Ageing in extra-care housing: preparation, persistence and self-management at the boundary between the third and fourth age
This longitudinal study of four extra-care housing schemes in the United Kingdom finds that the transition to the ‘fourth age’, the age of dependency, is complex and sometimes reversible. This transition can be both planned for and delayed by older people in extra-care housing. Older people in extra-care housing typically avoid any formal care provision until it becomes absolutely necessary.
Extra-care housing (ECH) has been hailed as a potential solution to some of the problems associated with traditional forms of social care, since it allows older people to live independently, while also having access to care and support if required. However, little longitudinal research has focused on the experiences of residents living in ECH, particularly in recent years. This paper reports on a longitudinal study of four ECH schemes in the United Kingdom.

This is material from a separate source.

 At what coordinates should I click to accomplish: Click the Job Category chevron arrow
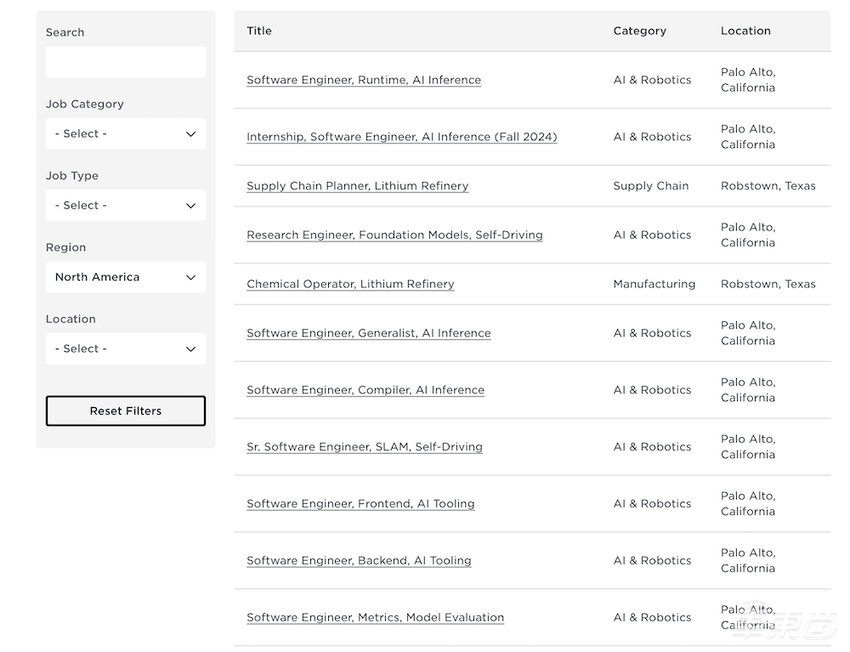191,134
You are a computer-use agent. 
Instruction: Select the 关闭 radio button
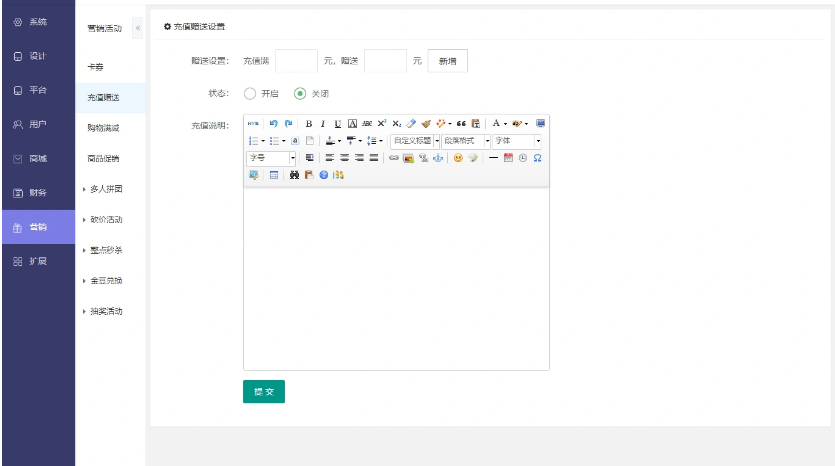pos(299,93)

Older residents living in ECH were interviewed four times over a two-year period to examine how changes in their care needs were encountered and negotiated by care workers, managers and residents themselves. This paper focuses on how residents managed their own changing care needs within the context of ECH. Drawing upon theories of the third and fourth age, the paper makes two arguments.
First, that transitions across the boundary between the third and fourth age are not always straightforward or irreversible and, moreover, can sometimes be resisted, planned-for and managed by older people. Second, that operational practices within ECH schemes can function to facilitate or impede residents’ attempts to manage this boundary.